=== Required work ===
Reproduce word for word the stretch of the malaria treatment text below from "The researchers found" through "levels of 2011.".
** Supplied text follows **
The improved treatment protocol, based on the introduction of reliable and rapid malaria diagnostic tests and more effective artemisinin combination therapies (ACTs), replaced the former practice of presumptively treating all fever cases with a less effective antimalarial regimen. The team used countrywide cross-sectional surveys to determine if the introduction of these diagnostics tests and ACTs reduces critical delays in seeking treatment for febrile illness and improves patient satisfaction. Dr Pulford said: “The paper presents data from three repeat surveys conducted in 2011, 2012 and 2016, with 2011 being before the introduction of test-based ACT prescription. We wanted to understand if, in addition to the immediate benefit to the test-confirmed malaria patient, the introduction of the new and improved malaria treatment protocol had ‘knock on’ positive effects such as earlier clinic presentation following the onset of febrile symptoms or greater patient satisfaction.
The researchers found that the nationwide implementation of test-based ACT prescription actually led to more delays in treatment seeking for febrile illness and to a decrease in patient satisfaction. Delays and patient dissatisfaction increased between 2011 and 2012, and again between 2012 and 2016 in terms of delays with satisfaction increasing again in this period but not to the levels of 2011.
** End of Supplied text **
** Data excerpts follows **
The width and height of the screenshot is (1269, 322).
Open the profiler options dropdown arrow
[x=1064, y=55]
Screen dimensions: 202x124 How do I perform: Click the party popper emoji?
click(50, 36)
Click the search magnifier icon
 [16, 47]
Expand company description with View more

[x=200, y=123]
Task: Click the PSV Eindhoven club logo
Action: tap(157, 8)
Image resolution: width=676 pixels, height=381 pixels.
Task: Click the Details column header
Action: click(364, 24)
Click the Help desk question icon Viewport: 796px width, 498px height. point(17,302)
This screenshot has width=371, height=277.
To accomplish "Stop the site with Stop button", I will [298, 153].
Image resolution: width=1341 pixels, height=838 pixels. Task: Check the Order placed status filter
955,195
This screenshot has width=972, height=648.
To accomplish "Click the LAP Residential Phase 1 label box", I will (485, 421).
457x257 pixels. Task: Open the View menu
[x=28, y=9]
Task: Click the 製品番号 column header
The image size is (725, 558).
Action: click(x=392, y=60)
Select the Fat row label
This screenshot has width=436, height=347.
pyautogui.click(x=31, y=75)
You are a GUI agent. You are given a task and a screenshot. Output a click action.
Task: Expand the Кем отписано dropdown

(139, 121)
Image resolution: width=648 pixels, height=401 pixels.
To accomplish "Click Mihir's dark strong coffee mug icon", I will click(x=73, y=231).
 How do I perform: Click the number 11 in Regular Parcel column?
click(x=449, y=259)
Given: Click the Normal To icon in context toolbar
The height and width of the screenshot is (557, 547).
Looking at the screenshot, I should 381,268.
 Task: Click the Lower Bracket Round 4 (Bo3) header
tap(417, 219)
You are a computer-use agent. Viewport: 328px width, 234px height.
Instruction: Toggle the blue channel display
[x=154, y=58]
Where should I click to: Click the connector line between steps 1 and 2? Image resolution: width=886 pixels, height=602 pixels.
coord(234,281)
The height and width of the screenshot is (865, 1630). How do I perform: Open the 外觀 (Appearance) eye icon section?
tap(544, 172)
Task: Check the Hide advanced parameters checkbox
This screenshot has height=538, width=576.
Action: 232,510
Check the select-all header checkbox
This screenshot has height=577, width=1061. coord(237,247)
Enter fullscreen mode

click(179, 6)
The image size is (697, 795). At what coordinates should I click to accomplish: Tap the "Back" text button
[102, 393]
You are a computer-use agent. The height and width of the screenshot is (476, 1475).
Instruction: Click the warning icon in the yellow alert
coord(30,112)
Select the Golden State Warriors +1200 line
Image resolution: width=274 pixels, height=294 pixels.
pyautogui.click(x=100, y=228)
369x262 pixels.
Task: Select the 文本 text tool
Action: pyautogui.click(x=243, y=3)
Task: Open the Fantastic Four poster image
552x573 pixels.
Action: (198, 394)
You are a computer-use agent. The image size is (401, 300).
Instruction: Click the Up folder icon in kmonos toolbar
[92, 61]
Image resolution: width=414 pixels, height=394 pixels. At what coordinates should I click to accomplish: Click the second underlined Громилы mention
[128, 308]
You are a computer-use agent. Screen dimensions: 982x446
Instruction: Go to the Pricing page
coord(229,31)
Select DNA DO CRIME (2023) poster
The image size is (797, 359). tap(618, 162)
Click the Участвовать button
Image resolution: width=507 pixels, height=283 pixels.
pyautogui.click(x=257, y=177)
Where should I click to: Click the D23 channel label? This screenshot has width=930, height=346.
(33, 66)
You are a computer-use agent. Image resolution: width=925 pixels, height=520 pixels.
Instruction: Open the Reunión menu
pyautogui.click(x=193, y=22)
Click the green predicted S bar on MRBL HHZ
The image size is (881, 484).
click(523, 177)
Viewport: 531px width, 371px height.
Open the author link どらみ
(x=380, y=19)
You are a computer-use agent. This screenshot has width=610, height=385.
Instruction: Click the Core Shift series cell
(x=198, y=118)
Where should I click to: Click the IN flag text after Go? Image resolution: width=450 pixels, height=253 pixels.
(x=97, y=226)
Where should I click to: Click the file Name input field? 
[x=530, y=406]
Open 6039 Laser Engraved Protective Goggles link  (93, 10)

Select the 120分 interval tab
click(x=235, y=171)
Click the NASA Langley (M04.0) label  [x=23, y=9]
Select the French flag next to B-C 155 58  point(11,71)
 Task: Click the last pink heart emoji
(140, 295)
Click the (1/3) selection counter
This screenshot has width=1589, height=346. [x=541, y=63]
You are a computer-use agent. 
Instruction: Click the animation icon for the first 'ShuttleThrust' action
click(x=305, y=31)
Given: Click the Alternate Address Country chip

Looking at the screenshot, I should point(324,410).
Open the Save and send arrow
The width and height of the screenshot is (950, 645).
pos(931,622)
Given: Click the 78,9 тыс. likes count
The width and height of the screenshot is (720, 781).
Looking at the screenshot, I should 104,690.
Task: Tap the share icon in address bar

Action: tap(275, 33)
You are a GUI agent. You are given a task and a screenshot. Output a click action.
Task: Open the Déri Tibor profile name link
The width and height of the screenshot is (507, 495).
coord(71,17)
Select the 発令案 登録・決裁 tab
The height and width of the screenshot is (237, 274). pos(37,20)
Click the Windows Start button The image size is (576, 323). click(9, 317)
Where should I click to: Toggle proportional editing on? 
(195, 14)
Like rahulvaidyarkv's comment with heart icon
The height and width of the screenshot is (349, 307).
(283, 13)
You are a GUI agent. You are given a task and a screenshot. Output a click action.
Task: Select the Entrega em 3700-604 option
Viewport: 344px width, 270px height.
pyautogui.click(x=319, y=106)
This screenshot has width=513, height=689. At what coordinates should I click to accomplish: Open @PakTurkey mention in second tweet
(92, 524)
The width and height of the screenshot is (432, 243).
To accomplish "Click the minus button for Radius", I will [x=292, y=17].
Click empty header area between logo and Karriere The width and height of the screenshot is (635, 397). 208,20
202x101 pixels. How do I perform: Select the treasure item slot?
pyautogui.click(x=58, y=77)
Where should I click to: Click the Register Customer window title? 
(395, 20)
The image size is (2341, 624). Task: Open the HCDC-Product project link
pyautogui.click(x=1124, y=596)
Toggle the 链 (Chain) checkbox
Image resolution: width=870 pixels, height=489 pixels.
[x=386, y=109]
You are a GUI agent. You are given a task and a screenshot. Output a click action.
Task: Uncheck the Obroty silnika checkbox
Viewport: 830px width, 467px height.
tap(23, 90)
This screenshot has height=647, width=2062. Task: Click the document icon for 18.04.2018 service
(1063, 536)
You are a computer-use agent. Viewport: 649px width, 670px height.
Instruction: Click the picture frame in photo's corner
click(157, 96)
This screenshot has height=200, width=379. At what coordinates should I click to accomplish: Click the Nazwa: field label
** End of Data excerpts **
=== Response ===
The researchers found that the nationwide implementation of test-based ACT prescription actually led to more delays in treatment seeking for febrile illness and to a decrease in patient satisfaction. Delays and patient dissatisfaction increased between 2011 and 2012, and again between 2012 and 2016 in terms of delays with satisfaction increasing again in this period but not to the levels of 2011.